> _Requirements_:
Write out, unchanged, every line of the material from its very first line down through the line containing "coord(134,48)".

[Records supplied start]

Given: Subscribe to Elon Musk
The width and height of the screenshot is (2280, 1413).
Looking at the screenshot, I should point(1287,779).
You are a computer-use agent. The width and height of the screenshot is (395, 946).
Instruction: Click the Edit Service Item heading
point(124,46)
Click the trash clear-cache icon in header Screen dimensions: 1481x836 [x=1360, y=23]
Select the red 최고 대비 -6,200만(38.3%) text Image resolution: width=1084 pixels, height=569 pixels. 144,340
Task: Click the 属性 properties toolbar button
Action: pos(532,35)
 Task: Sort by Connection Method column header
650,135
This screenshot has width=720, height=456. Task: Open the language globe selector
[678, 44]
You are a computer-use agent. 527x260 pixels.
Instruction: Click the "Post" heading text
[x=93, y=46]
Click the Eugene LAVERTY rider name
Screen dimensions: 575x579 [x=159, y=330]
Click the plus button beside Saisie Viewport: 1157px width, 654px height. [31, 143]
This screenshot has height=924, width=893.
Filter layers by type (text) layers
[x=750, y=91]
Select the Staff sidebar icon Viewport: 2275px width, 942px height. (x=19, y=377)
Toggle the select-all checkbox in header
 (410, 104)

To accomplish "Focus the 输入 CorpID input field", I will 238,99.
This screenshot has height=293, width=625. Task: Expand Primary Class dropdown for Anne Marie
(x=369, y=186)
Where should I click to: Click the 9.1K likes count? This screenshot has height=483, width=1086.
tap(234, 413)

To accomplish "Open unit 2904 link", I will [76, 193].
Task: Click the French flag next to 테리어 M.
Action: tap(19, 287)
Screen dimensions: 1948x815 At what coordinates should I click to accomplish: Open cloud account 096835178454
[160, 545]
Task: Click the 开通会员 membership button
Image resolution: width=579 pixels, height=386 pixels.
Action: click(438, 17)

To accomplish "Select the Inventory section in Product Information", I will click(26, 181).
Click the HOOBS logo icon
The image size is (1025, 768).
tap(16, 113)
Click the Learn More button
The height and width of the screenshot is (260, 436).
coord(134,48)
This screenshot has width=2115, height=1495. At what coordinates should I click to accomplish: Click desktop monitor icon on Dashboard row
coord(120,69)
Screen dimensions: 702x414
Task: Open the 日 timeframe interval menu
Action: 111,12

[Records supplied end]

> _Full response_:
Given: Subscribe to Elon Musk
The width and height of the screenshot is (2280, 1413).
Looking at the screenshot, I should point(1287,779).
You are a computer-use agent. The width and height of the screenshot is (395, 946).
Instruction: Click the Edit Service Item heading
point(124,46)
Click the trash clear-cache icon in header Screen dimensions: 1481x836 [x=1360, y=23]
Select the red 최고 대비 -6,200만(38.3%) text Image resolution: width=1084 pixels, height=569 pixels. 144,340
Task: Click the 属性 properties toolbar button
Action: pos(532,35)
 Task: Sort by Connection Method column header
650,135
This screenshot has width=720, height=456. Task: Open the language globe selector
[678, 44]
You are a computer-use agent. 527x260 pixels.
Instruction: Click the "Post" heading text
[x=93, y=46]
Click the Eugene LAVERTY rider name
Screen dimensions: 575x579 [x=159, y=330]
Click the plus button beside Saisie Viewport: 1157px width, 654px height. [31, 143]
This screenshot has height=924, width=893.
Filter layers by type (text) layers
[x=750, y=91]
Select the Staff sidebar icon Viewport: 2275px width, 942px height. (x=19, y=377)
Toggle the select-all checkbox in header
 (410, 104)

To accomplish "Focus the 输入 CorpID input field", I will 238,99.
This screenshot has height=293, width=625. Task: Expand Primary Class dropdown for Anne Marie
(x=369, y=186)
Where should I click to: Click the 9.1K likes count? This screenshot has height=483, width=1086.
tap(234, 413)

To accomplish "Open unit 2904 link", I will [76, 193].
Task: Click the French flag next to 테리어 M.
Action: tap(19, 287)
Screen dimensions: 1948x815 At what coordinates should I click to accomplish: Open cloud account 096835178454
[160, 545]
Task: Click the 开通会员 membership button
Image resolution: width=579 pixels, height=386 pixels.
Action: click(438, 17)

To accomplish "Select the Inventory section in Product Information", I will click(26, 181).
Click the HOOBS logo icon
The image size is (1025, 768).
tap(16, 113)
Click the Learn More button
The height and width of the screenshot is (260, 436).
coord(134,48)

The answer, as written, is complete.